Joint council meeting a first 

Goodwill abounds between both Pemberton Valley governments

Local governments in the Pemberton Valley entered a new era of cooperation on June 14 when the Mt. Currie Band and Village of Pemberton held the first joint council meeting to discuss issues affecting both communities.

"This would not have been possible even a decade ago," Chief Leonard Andrews said of the meeting.

He attributed the renewed goodwill to joint initiatives the two communities have undertaken, such as the development of the "Winds of Change: A Healing Vision" document.

VOP Mayor Elinor Warner echoed Chief Andrews’ sentiments, and expressed the hope that through working together the communities could return to a time when the communities were more unified.

"The more we work together on things, the more benefits we bring to each community," said Mayor Warner.

Both councils’ willingness to collaborate was evident through the swift and unanimous passage of motions including: striking a joint working group to investigate potential 2010 Olympic and Paralympic Games legacies for the valley; adopting the principles outlined in the "Winds of Change"; and endorsing the Mt. Currie-Pemberton Friendship Trail.

"Winds of Change" co-chairs MCB Councillor Joanne John and Mayor Warner have been presenting the drug and alcohol strategy report to various groups throughout the communities.
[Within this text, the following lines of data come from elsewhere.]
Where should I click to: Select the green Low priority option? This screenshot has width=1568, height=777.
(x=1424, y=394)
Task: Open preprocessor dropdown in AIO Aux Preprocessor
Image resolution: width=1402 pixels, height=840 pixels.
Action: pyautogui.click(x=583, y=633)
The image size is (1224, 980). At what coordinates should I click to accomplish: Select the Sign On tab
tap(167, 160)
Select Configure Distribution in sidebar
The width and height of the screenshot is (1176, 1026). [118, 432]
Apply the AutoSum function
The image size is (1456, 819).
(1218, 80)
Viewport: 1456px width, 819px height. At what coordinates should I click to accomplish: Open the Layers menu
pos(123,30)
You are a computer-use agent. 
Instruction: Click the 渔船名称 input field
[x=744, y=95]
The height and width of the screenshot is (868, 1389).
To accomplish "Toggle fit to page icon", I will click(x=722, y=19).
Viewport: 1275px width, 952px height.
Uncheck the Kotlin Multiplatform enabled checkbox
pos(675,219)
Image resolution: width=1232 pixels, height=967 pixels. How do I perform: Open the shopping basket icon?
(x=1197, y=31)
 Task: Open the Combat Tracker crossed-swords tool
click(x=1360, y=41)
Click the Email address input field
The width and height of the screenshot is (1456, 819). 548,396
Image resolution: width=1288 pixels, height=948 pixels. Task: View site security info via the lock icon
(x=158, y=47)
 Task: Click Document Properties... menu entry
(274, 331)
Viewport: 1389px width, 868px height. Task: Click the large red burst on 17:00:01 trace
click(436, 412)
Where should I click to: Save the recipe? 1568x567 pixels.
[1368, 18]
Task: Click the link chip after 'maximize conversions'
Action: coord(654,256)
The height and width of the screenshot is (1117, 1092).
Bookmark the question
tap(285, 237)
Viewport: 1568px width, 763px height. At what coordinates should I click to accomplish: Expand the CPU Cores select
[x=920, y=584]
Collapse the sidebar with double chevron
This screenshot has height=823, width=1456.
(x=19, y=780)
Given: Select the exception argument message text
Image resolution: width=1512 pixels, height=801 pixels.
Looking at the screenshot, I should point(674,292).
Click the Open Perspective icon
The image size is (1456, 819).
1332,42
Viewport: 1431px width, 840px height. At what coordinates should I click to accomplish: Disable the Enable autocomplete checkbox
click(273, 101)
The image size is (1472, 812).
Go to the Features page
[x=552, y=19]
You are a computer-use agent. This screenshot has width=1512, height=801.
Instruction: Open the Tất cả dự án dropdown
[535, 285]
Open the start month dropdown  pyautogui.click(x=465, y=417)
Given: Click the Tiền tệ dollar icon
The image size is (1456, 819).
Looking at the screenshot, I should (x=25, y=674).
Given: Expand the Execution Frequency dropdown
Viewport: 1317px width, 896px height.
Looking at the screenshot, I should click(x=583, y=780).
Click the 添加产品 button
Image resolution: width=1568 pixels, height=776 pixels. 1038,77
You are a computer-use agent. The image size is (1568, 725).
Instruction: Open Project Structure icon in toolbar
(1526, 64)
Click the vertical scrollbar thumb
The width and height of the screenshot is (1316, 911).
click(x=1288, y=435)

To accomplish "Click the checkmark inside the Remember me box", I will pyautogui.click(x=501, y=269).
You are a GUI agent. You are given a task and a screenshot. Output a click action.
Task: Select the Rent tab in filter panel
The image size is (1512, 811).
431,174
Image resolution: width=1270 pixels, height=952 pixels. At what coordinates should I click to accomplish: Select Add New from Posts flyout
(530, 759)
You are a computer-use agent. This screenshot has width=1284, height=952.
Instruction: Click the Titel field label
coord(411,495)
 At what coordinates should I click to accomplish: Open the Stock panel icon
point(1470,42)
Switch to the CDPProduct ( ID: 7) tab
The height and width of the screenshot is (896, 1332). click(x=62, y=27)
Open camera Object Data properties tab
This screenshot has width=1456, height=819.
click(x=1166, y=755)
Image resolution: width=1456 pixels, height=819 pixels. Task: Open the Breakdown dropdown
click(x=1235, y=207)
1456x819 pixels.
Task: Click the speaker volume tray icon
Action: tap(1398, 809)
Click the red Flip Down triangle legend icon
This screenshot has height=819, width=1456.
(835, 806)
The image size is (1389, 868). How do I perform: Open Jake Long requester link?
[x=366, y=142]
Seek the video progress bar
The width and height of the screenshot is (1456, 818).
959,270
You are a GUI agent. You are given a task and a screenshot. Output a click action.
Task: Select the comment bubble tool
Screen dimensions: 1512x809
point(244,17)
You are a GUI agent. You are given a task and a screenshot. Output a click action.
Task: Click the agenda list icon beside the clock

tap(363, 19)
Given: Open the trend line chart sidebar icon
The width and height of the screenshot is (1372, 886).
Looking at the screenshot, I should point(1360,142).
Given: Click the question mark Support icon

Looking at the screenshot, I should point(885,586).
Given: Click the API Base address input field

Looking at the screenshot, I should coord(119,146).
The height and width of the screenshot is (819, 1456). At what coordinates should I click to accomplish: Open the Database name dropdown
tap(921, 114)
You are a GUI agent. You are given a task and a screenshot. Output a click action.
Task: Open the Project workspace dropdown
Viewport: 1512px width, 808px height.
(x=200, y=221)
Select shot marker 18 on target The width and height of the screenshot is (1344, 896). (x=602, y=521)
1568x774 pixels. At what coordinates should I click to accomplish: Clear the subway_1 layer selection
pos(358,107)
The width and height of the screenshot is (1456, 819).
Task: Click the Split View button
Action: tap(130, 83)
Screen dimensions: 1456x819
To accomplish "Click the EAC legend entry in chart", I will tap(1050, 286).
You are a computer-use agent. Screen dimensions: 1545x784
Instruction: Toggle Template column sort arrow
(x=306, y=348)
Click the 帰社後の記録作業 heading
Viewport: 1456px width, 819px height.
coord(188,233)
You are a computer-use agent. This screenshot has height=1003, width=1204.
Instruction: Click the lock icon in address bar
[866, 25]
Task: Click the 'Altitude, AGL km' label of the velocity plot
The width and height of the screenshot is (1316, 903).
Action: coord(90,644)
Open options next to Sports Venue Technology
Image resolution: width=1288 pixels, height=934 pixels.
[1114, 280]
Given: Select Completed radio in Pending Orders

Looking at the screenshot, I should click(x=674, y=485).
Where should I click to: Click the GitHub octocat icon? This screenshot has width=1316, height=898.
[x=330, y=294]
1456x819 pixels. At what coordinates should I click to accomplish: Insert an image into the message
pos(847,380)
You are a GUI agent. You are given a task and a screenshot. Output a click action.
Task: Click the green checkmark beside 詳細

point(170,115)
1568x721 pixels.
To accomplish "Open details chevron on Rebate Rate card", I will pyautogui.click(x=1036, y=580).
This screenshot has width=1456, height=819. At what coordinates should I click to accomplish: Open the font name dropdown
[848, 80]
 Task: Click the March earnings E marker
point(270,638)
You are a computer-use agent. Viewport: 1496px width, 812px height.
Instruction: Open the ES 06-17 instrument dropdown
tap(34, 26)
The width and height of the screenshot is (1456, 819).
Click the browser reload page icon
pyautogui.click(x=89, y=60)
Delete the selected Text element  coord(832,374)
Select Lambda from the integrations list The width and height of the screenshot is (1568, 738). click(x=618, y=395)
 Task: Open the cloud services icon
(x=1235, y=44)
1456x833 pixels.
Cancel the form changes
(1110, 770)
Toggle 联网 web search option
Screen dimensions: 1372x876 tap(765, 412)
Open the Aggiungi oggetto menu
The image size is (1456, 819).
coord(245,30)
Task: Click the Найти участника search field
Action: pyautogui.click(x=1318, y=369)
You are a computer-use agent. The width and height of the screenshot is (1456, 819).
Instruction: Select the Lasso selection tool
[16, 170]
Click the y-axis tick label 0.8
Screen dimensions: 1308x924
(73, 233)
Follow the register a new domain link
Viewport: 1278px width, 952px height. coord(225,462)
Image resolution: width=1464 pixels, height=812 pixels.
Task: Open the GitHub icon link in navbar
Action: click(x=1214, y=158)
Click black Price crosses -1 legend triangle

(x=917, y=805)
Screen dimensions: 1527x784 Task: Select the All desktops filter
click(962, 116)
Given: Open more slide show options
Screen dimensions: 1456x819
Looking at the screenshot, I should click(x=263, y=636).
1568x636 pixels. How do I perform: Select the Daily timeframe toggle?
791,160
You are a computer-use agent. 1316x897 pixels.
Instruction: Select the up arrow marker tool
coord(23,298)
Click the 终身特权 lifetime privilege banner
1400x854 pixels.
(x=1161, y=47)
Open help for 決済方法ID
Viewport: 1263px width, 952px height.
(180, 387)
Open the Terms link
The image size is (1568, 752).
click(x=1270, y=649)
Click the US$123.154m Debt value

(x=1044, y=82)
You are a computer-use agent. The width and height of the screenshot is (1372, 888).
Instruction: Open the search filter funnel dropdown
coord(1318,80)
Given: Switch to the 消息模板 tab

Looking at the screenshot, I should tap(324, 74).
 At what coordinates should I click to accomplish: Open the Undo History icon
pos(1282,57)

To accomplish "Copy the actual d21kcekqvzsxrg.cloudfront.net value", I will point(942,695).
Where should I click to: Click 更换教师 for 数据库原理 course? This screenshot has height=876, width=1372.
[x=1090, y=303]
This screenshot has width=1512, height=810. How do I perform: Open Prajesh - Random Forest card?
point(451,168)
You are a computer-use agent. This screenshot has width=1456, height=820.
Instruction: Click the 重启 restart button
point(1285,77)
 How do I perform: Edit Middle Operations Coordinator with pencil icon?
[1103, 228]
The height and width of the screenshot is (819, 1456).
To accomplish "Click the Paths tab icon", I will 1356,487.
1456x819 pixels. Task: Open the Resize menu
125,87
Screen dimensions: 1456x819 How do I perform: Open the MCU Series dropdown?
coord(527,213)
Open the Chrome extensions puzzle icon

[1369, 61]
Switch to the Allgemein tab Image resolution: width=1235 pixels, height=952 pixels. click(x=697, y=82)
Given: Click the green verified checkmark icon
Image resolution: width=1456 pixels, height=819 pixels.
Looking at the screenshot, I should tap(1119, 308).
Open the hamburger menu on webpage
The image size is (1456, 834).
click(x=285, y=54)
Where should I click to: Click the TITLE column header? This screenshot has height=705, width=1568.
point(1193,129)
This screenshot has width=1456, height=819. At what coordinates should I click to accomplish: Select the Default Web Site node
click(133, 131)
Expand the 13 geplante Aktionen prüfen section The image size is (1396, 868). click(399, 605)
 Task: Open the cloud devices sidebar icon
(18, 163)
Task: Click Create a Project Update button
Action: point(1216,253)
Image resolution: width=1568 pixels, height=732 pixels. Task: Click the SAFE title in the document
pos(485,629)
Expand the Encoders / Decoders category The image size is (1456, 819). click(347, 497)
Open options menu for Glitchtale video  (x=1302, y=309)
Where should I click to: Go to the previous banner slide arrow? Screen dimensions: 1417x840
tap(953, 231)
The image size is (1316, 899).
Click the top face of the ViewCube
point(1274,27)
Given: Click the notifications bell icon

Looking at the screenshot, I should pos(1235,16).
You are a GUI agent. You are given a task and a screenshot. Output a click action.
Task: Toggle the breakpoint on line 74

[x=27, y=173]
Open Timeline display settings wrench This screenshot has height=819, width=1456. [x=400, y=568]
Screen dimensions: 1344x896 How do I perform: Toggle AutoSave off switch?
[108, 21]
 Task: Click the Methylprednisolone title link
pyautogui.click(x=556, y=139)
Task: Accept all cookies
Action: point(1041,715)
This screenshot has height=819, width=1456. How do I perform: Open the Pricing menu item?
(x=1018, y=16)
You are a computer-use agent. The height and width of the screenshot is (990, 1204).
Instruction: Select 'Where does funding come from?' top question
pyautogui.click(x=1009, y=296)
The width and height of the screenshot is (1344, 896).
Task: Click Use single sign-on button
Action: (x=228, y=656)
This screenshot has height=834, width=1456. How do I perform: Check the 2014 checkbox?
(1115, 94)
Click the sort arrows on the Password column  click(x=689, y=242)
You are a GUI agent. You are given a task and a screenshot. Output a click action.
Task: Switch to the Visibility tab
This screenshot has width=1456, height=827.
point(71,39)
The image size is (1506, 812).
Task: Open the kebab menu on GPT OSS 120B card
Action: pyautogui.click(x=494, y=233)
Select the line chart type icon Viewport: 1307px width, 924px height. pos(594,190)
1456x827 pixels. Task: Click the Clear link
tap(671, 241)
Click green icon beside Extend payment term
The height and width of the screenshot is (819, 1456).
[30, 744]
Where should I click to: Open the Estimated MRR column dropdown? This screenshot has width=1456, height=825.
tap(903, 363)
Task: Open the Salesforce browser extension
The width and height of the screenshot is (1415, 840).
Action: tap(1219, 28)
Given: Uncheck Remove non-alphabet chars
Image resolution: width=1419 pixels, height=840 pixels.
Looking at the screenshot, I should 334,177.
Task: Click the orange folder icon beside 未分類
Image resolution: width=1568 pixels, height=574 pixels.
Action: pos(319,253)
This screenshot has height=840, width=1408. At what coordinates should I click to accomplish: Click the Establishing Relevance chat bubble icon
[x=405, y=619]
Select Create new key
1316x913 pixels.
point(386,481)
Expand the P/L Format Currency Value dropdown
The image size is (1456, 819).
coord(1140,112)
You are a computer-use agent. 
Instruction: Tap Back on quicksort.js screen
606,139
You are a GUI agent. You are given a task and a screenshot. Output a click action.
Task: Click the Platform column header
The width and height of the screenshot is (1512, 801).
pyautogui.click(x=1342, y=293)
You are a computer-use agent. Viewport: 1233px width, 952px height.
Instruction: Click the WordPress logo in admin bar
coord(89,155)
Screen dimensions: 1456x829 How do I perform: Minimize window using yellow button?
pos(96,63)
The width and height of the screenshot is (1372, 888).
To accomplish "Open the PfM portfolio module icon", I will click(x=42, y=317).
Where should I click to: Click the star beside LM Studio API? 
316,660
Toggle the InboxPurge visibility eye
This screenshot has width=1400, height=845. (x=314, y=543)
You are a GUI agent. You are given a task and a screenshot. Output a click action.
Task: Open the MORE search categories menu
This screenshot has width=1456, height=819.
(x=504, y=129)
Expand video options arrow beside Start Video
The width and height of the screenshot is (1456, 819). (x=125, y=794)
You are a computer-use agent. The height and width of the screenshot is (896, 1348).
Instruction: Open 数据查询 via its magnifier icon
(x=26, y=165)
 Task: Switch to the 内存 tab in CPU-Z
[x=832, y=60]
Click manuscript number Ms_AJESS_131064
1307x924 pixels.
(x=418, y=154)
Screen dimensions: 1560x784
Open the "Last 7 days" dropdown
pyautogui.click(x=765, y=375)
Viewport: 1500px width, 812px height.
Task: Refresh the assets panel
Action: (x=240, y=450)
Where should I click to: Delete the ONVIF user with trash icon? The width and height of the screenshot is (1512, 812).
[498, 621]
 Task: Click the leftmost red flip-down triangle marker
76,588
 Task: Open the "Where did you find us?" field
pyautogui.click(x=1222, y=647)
Both women acknowledged the positive impact the document is having in the valley, citing the creation of alcohol-free, family events such as the recent Fun Day and Second Annual Pemberton Folk Festival where the document was readily available.

"The books were definitely being picked up," noted festival organizer and VOP Councillor Richard Doucet.

"We, as community leaders, have to model the report in a way that is visible to both communities," emphasized Councillor John during the discussion of the motion.

Sheldon Tetreault, MCBC senior administrator, noted the role the "Winds of Change" played the development of the proposal for The Friendship Trail. Tetreault is one of four members of the Sea-to-Sky Leadership cohort who developed the proposal for a 7.2 km trail linking the neighbouring communities.

"We saw this project as a way of increasing recreational opportunities and building stronger social relationship," said Tetreault. Creating healthy communities through increased recreation and socialization are two of the reports 13 principles.

The meeting concluded with a motion to establish a formal protocol agreement between the MCB council and VOP council, moved by Chief Andrews, seconded by Mayor Warner and passed unanimously.

While the terms of the protocol agreement will be defined in the coming months, Warner expressed her hope that the two governments would continue to meet on a semi-annual basis.